Surpreende igualmente que, tendo realizado a arriscada aposta de uma consulta popular, o presidente Santos não tenha disposto os mecanismos que contribuíssem a desarticular a perigosa trama de desmobilização que afastou das urnas milhões de potenciais votantes. Nem seria concebível que a questão tenha passado despercebida para o governo colombiano e para as próprias FARC. Pode acaso o presidente Santos ter sido surpreendido como qualquer um de nós diante de um índice de abstenção de mais de 62%? E, se ele sabia, por que não blindou ou protegeu a consulta popular contra uma eventual derrota como a que sofreu? Afinal de contas, nada o obrigava a consultar a maioria dos colombianos sobre um assunto pelo qual não se interessariam, não se animariam ou não desejariam opinar. Mas Santos ofereceu, sim, ao mercador da guerra, o ex-presidente Álvaro Uribe, a oportunidade que este precisava para ganhar um protagonismo que ameaça dilapidar boa parte dos importantíssimos avanços alcançados.

52 anos de guerra não se passam em vão.

As feridas de una violência que ainda não terminou, continuam carcomendo a sociedade colombiana. O governo nacional deveria ter construído os anticorpos de uma abstenção que certamente tem origens complexas, mas entre cujas motivações constam a despolitização e a apatia. Se já se sabia que isto poderia ser assim, não ter feito nada é um sintoma de profunda inépcia, que poderá ter para Santos um imenso custo político. E, para a Colômbia, o custo de centenas de vidas desperdiçadas, de milhares de jovens abandonando novamente o país, de milhões de esperanças rotas.

A abstenção eleitoral nunca fortaleceu as instituições democráticas e foi sempre um bálsamo para as aspirações regressivas dos setores mais reacionários da sociedade. Isso ocorre na Colômbia, como está ocorrendo também na Espanha. A democracia que se esvazia de eleitores, que exercem livremente seu direito à preguiça, à saturação e à indiferença política, esvazia-se também de conteúdo, o que fragiliza e trivializa seus resultados. Uma democracia vazia, postergada, inócua, impotente.

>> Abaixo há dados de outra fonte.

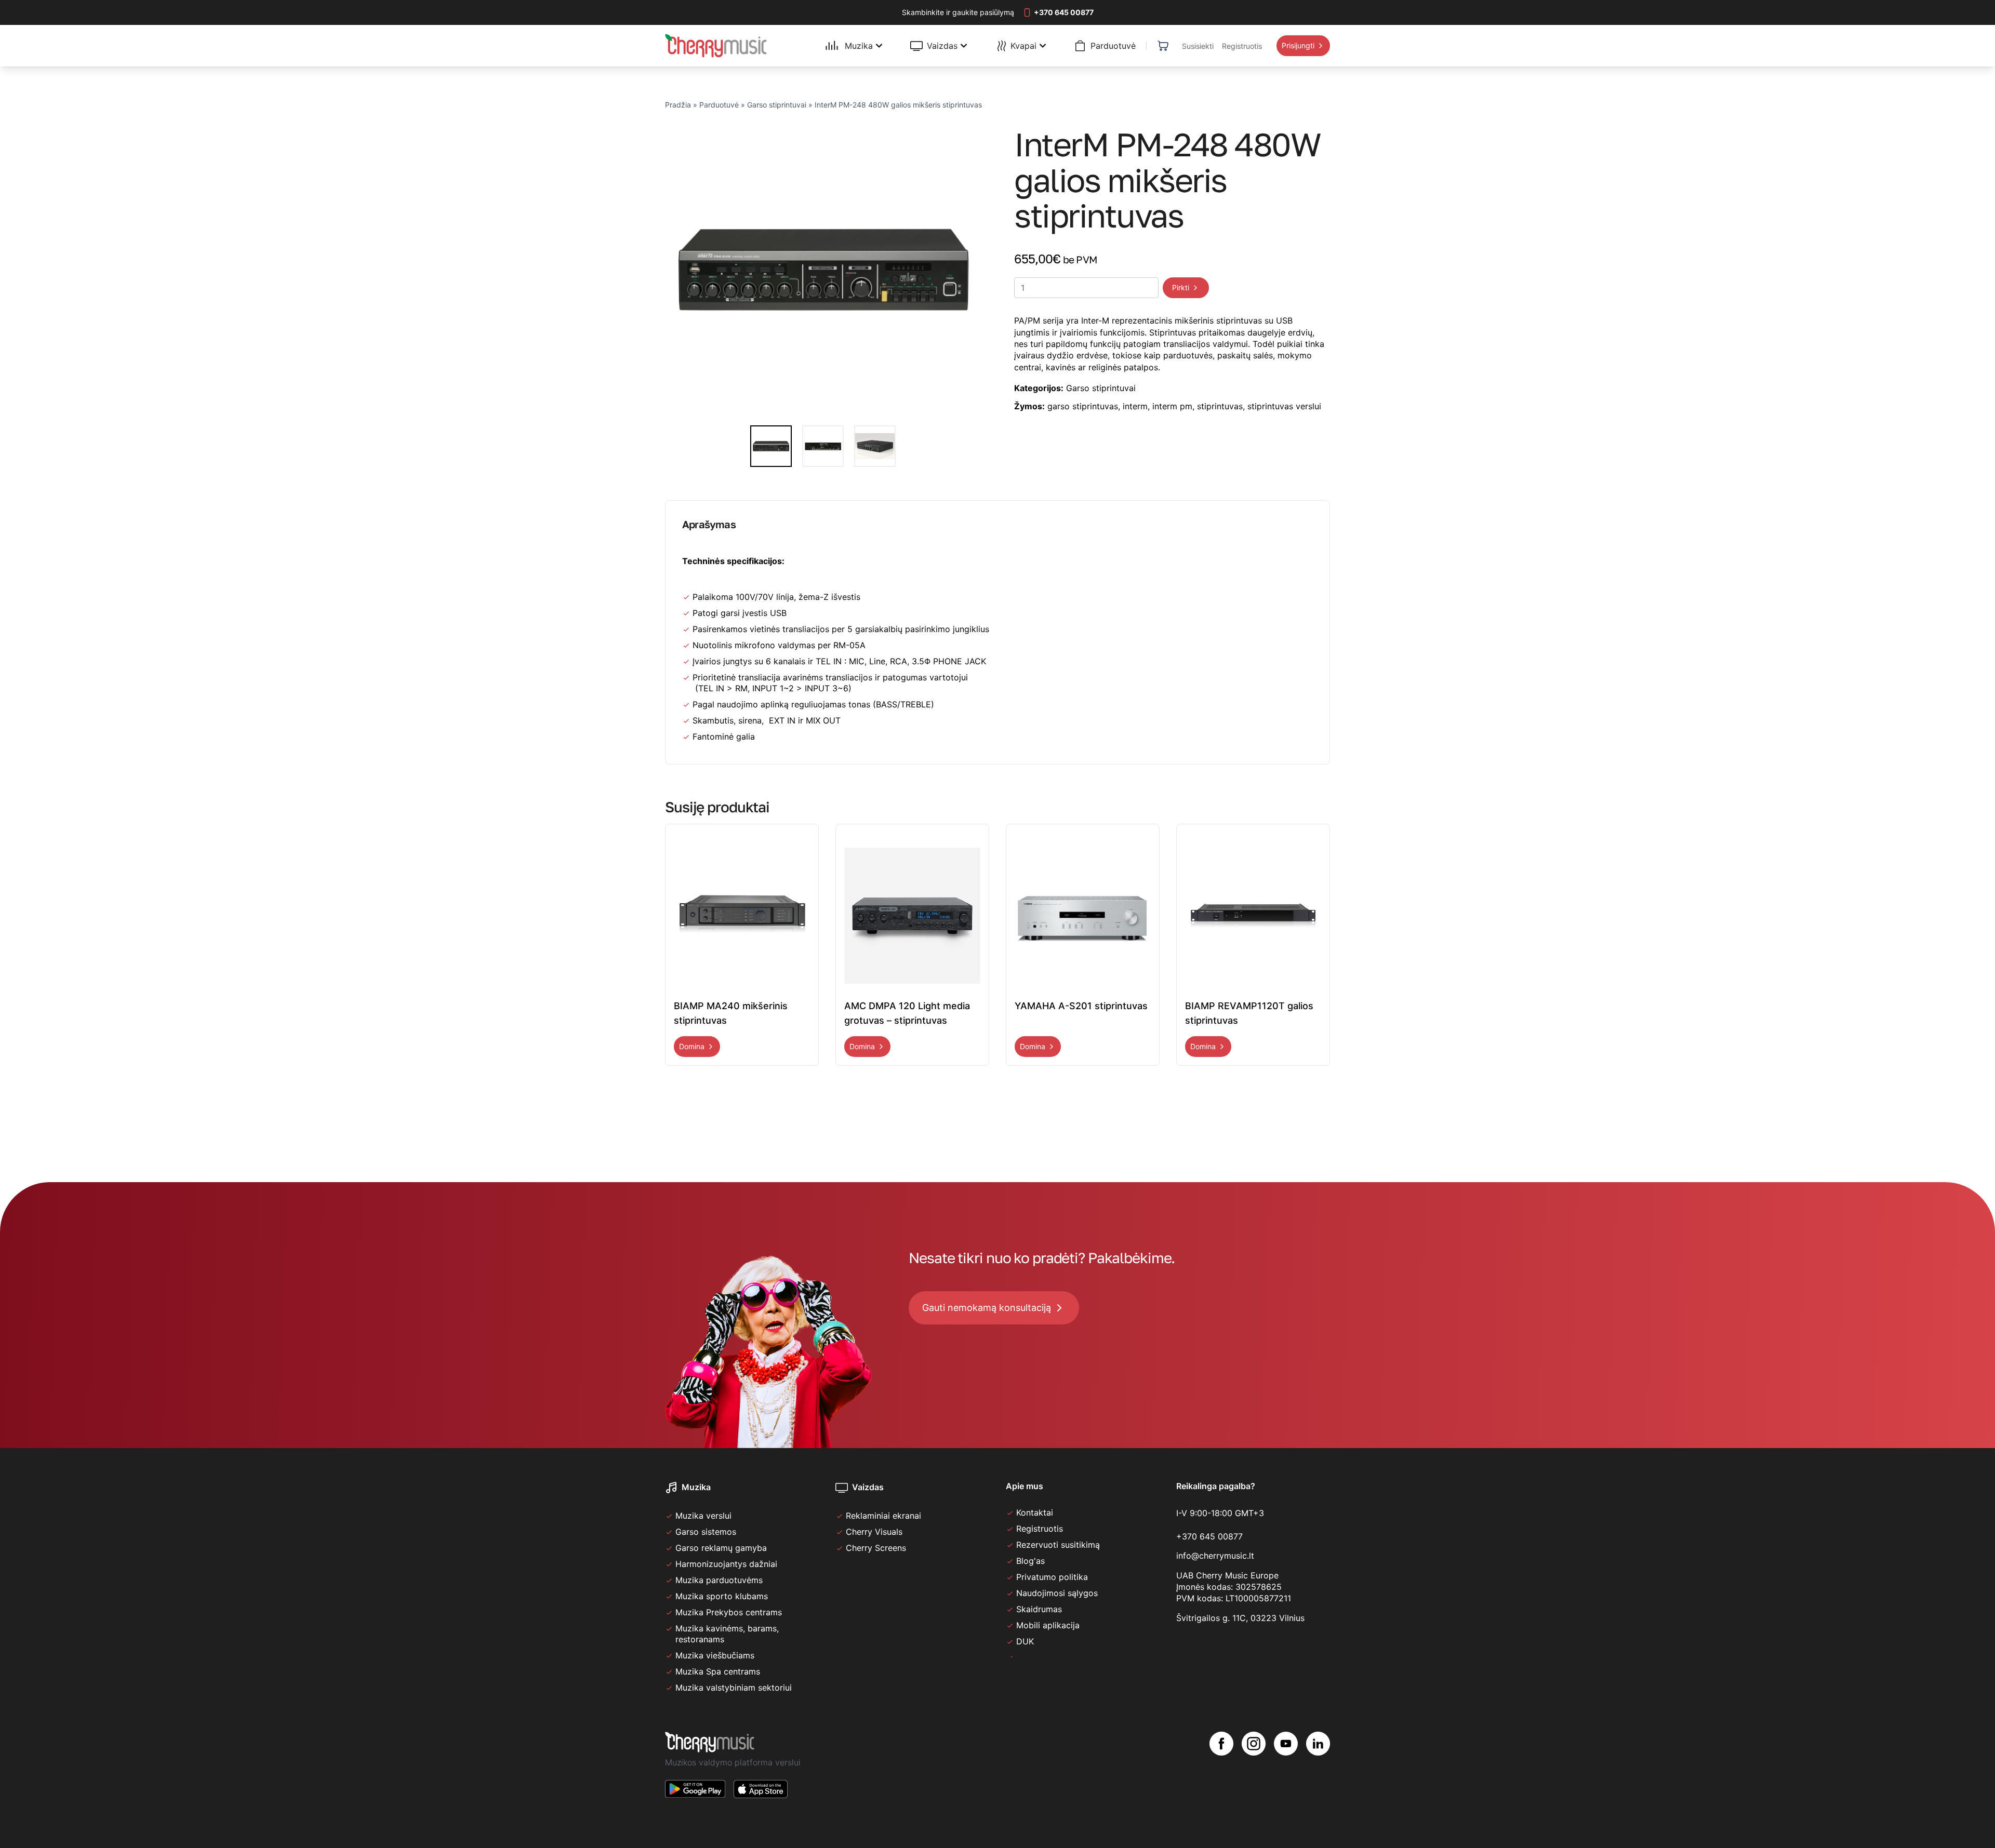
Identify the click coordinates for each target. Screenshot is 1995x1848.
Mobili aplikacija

No domingo ganhou o “não me meto” e afirmou-se uma democracia de abstinentes que poderá desestabilizar os imensos avanços alcançados pelo governo do presidente Santos e pelas FARC. O grande desafio da paz terá que ser vencido na rua, porta a porta, olho no olho, mobilizando a sociedade e suas organizações, as escolas, as universidades e os sindicatos; as organizações populares e os organismos de direitos humanos; os coletivos juvenis, os estudantes, os camponeses, os povos indígenas e os afro-colombianos; as mulheres feministas e as não feministas; os militantes de todos os partidos que apoiaram e contribuíram para construir a paz; os trabalhadores e as trabalhadoras de toda a Colômbia; os empresários honestos e comprometidos com a construção de um país mais justo e democrático; em suma, esses milhões de colombianos e colombianas que sempre sofreram as consequências da guerra, o horror da violência, da morte, das desaparições, do deslocamento forçado, da destruição e do abandono. Na Colômbia, a paz será com eles e graças a eles. Ou não será nada.